Doce años después, la santificación del reality show, del infomercial que se vende como noticia televisiva, le llegó al PRI. El elegido fue un político sin experiencia nacional y con una gran docilidad para destinar miles de millones de pesos a los consorcios mediáticos para que lo convirtieran en un gobernador consentido y en una celebridad nacional.
Los otros políticos de su generación asumieron que el modelo de Peña Nieto era el que debían seguir: si se vuelven imparables en la pantalla y en las encuestas, son invulnerables frente a las críticas.
Peña Nieto es el reverso de la misma moneda de Fox. En lugar de bravucón, el mexiquense se presenta como un hombre de buenas maneras. En vez de bárbaro presume ser elegante. Es un modelo inspirado en la moda de los hombres metrosexuales, mientras Fox fue la versión más politizada de la onda grupera (definición de Carlos Monsiváis).
Sin embargo, ambos tienen puntos en común: adoran el teleprompter, se dicen “pragmáticos”, que es otra manera de nombrar la sumisión política frente a los intereses corporativos. Ambos privilegian la popularidad por encima de la credibilidad. Los dos confunden comunicación política con mercadotecnia televisiva. A Fox y a Peña Nieto les gusta ventilar su vida privada porque sus asesores les dicen que eso genera rating.
El librogate confirmó también que ambos tienen el mismo problema político: les gana la soberbia demoscópica. Menosprecian la cultura, no porque se hayan equivocado al mencionar libros y autores, sino porque nunca la necesitaron para escalar políticamente. Son productos de pantalla, políticos analógicos que están más acostumbrados a los fans que a las audiencias deliberativas.

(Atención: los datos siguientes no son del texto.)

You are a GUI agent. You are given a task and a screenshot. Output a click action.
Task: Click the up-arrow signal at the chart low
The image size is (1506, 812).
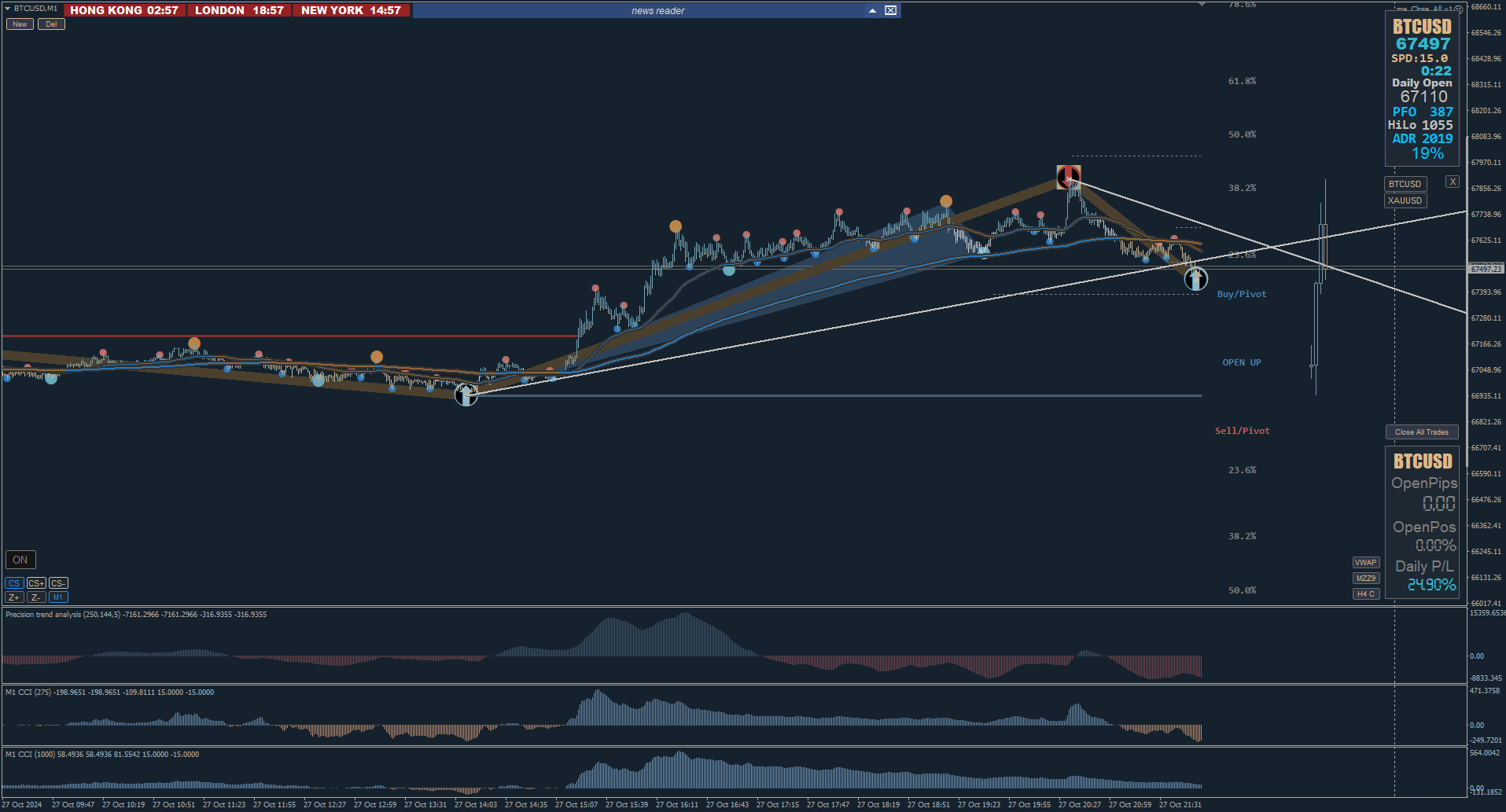click(x=466, y=394)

Esto es lo sintomático de este episodio. El PRI está a punto de cometer el mismo error que el PAN hace 12 años: empeñar su futuro a un político de pantalla. La diferencia es que Peña Nieto no está acostumbrado al contragolpe (como sí lo estaba Fox), y la decepción que llevó al triunfo al panismo en el 2000, ahora se ha convertido en molestia, miedo y agotamiento ante los errores constantes de Felipe Calderón (político de crispación más que de pantalla).
Los defensores peñistas –convencidos o por encargo– ya salieron con un guión, tan predecible como la línea: es una “pose” criticar a Peña Nieto por ser incapaz de citar tres libros y sus autores. Los políticos se dedican a gobernar, no a leer. La mofa en redes sociales no lo afecta porque sólo 20% de los mexicanos tienen acceso a ellas.
Desesperados, los asesores de Peña Nieto se enfrentan a un fenómeno inexistente en la era foxista: las redes sociales, la comunicación digital. Por eso, Televisa ha minimizado el episodio. Confían que más de 80% de los mexicanos se informan sólo a través de la televisión. Y que el golpe dado sólo le costará 3 puntos demoscópicos.
Sin embargo, la comunicación política indica lo contrario: los políticos de pantalla, tarde o temprano se diluyen, no así las nefastas consecuencias de sus decisiones adoptadas a partir de la protección de intereses corporativos. Ahí están los antecedentes de Ronald Reagan, George W. Bush, Vicente Fox y Silvio Berlusconi.